Task instructions. Stopping right after the line with "Given: Click the denyAll expression", please reproduce the material below exactly from its first line.

Provided data.
________________________

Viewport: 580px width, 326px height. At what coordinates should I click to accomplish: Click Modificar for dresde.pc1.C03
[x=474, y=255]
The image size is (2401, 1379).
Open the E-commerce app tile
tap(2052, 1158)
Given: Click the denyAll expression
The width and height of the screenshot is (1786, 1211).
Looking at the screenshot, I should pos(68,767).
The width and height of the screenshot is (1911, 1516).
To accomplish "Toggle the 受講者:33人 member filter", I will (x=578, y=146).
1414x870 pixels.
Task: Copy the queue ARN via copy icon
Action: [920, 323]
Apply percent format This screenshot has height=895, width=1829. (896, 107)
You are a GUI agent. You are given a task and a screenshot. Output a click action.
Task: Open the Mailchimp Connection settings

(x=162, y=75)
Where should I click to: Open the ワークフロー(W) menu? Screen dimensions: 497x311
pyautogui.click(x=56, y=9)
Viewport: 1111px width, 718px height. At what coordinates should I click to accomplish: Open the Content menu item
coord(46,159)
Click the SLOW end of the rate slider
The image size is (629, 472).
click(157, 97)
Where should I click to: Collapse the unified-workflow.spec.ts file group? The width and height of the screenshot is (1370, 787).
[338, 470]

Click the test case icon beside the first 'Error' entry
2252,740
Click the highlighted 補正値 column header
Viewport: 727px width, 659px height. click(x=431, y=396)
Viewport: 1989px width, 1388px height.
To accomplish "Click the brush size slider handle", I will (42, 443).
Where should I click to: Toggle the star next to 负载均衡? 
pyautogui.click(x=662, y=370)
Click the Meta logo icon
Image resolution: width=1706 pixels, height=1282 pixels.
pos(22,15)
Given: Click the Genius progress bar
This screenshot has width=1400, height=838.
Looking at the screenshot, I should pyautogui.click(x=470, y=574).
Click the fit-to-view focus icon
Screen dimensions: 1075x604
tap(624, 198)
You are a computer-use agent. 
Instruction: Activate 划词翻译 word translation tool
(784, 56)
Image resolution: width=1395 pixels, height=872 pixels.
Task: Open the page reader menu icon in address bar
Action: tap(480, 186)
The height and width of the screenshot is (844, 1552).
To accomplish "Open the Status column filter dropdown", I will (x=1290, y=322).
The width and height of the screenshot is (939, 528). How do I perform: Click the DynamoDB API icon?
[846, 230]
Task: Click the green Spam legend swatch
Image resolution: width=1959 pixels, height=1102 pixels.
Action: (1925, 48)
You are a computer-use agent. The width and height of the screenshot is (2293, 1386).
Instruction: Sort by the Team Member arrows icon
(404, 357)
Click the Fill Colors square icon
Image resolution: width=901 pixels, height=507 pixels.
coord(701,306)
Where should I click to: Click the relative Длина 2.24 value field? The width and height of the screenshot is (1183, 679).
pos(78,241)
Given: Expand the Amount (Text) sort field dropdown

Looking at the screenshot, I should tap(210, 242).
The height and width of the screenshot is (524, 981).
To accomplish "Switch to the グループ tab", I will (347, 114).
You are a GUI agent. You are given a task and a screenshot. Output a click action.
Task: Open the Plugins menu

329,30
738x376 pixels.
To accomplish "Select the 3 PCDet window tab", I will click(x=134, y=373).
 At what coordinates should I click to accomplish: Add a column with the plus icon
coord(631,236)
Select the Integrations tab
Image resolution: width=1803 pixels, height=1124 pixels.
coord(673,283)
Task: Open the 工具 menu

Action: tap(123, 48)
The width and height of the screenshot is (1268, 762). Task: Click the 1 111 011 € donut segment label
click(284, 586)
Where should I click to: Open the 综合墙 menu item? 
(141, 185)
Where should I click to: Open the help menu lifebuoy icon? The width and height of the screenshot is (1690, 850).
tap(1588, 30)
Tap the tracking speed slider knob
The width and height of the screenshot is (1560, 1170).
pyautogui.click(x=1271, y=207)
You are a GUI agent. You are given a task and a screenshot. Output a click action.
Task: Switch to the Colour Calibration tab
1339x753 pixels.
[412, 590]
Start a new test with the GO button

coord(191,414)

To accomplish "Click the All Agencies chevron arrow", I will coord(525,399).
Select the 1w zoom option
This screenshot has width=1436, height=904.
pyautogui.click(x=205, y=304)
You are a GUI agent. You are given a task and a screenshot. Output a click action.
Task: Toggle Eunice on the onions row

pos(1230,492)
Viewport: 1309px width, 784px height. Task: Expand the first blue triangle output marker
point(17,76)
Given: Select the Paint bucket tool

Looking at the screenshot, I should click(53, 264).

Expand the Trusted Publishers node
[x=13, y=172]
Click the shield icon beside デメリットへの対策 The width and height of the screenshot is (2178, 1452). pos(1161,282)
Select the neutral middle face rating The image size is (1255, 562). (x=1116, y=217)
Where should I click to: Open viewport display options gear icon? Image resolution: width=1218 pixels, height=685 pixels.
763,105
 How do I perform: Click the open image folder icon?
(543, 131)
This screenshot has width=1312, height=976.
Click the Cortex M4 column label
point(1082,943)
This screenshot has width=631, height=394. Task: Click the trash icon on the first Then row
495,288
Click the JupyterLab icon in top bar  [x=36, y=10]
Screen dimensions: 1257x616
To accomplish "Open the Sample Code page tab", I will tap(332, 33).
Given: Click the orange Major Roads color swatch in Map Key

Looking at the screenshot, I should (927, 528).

________________________

Response box.
Viewport: 580px width, 326px height. At what coordinates should I click to accomplish: Click Modificar for dresde.pc1.C03
[x=474, y=255]
The image size is (2401, 1379).
Open the E-commerce app tile
tap(2052, 1158)
Given: Click the denyAll expression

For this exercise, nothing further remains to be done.